Yes and it was immaculate for an 89. The opening to get into the trailer was actually pretty big too. I forgot to measure how big it was, though.
_Posted via Mobile Device_


----------



## Chevaux (Jun 27, 2012)

So, does this mean you took a look at it and made an offer?


----------



## Cowgirls Boots (Apr 6, 2011)

Well we made an offer and they declined. So we were thinking it over and made the decision to buy it but it sold before we got there.
_Posted via Mobile Device_


----------



## Chevaux (Jun 27, 2012)

Ohh - bummer. Did you rule out the other one - the Adams?


----------



## Cowgirls Boots (Apr 6, 2011)

The Adams I never went to look at as it ended up being too far away. I'm currently exploring buying a brand newie eclipse maybe.
_Posted via Mobile Device_


----------



## Chevaux (Jun 27, 2012)

I can't remember if I mentioned it before but that's what I ended up doing when I went to buy my second trailer. We didn't even get to the point of making an offer on an used one as we couldn't find one to suit me so got new.
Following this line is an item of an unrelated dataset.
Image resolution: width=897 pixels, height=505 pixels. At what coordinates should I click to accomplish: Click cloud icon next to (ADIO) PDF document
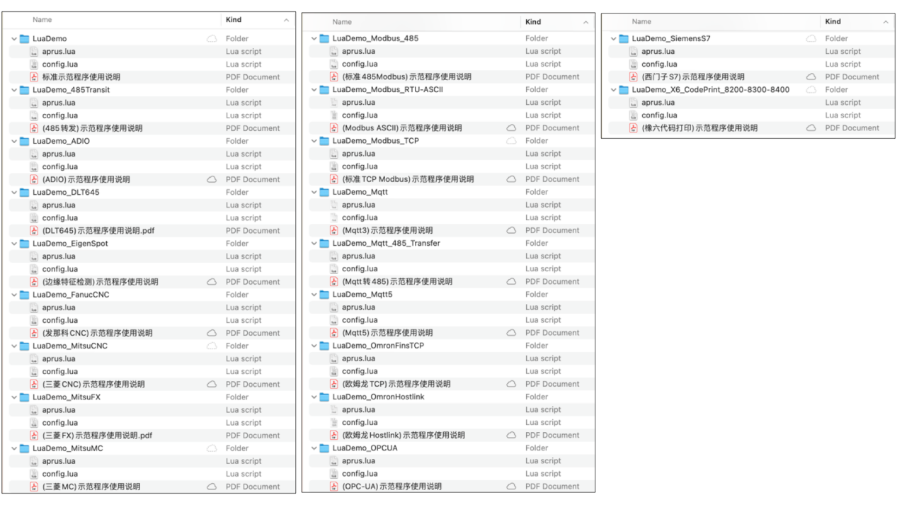pyautogui.click(x=211, y=180)
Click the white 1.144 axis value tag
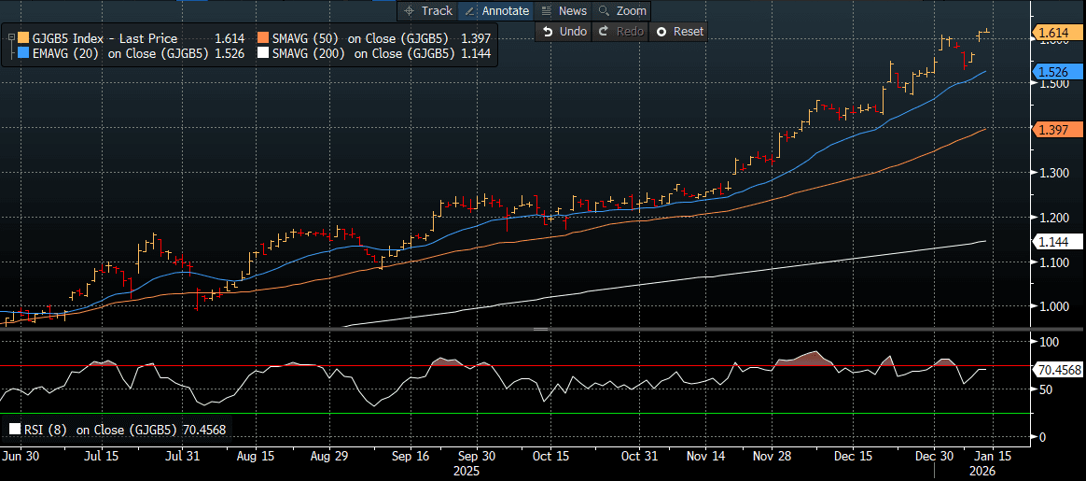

Granted it was more money, but after it was done I'm glad I did do it that way.


----------



## Cowgirls Boots (Apr 6, 2011)

That's the predicament I'm in. I can't find any trailers of my liking and I want one that ill have for years. Do you have any expierence with eclipses?
_Posted via Mobile Device_


----------



## Chevaux (Jun 27, 2012)

No I don't. I'm in Canada and there's a limited number of brands up here (through dealerships) so I didn't come across that one. Do they have a web site? Where are they located? And, what dealerships do they have?


----------